Why skip 60mg? 90mg seem like too high of a dose for someone with almost no tolerance.
 
I actually wrote a guide on how to accomplish this very thing. However, before you use the search engine for "how to liquid morphine from time release tablets" or something like that, (I'd link you but I'm using an iPod to post this) you MUST know that it is flat out idiotic to take nearly 100mg of morphine IR (provided you are able to break the time release as my guide explains how to, and again, it is NOT for injection, but rather to create your own type of Oramorph/Roxanol for oral use or for more experienced, definitely not opiate naive users, for rectal use which has more than twice the amount of morphine that is absorbed into the bloodstream due to the rectal ROA bypassing the liver and thus, bypassing the significant first pass metabolism. Depending on the patient on a case by case basis, which should go verbatim, a substantial amount of orally dosed morphine is metabolized into it's [less potent] metabolites, leading to the very common misconception that "Oh, I thought morphine was supposed to be hardcore shit! I just took 60mg ER orally and I feel significant pain relief and most people report steady but less intense euphoria, sedation, sensations of floating (especially for those of you who are not chronic pain patients who are seeking to benefit from the higher bioavailability (the percentage of the active ingredient ingested via a route of administration, known as ROA).

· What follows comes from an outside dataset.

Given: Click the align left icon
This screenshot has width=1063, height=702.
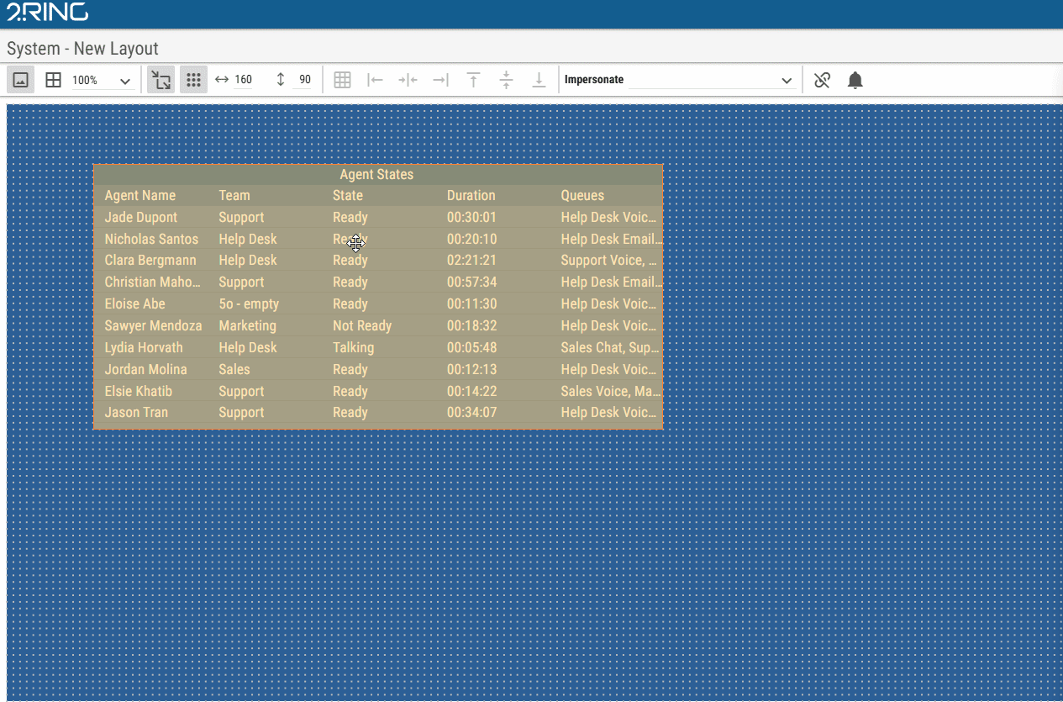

For morphine, standard routes of administration include:
-oral dosing of untampered tablets (You should not be tampering with the time-release mechanism if you don't know for damn sure that you know what you're doing. DO NOT UNDERESTIMATE THE POTENCY OF MORPHINE.
-Intravenous dosing of liquid morphine that is pharmaceutically intended, designed, and produced with the intention of the solution, often stocked in vials or ampuoules
-rectal dosing via careful and informed usage of taper-tipped oral syringes and liquified morphine tablets (via proper prep process, a search will pull up the guide I wrote on this)

The nasal route should never be used with morphine. It's ineffective and stupid. Respect the drug or it will put you in your place.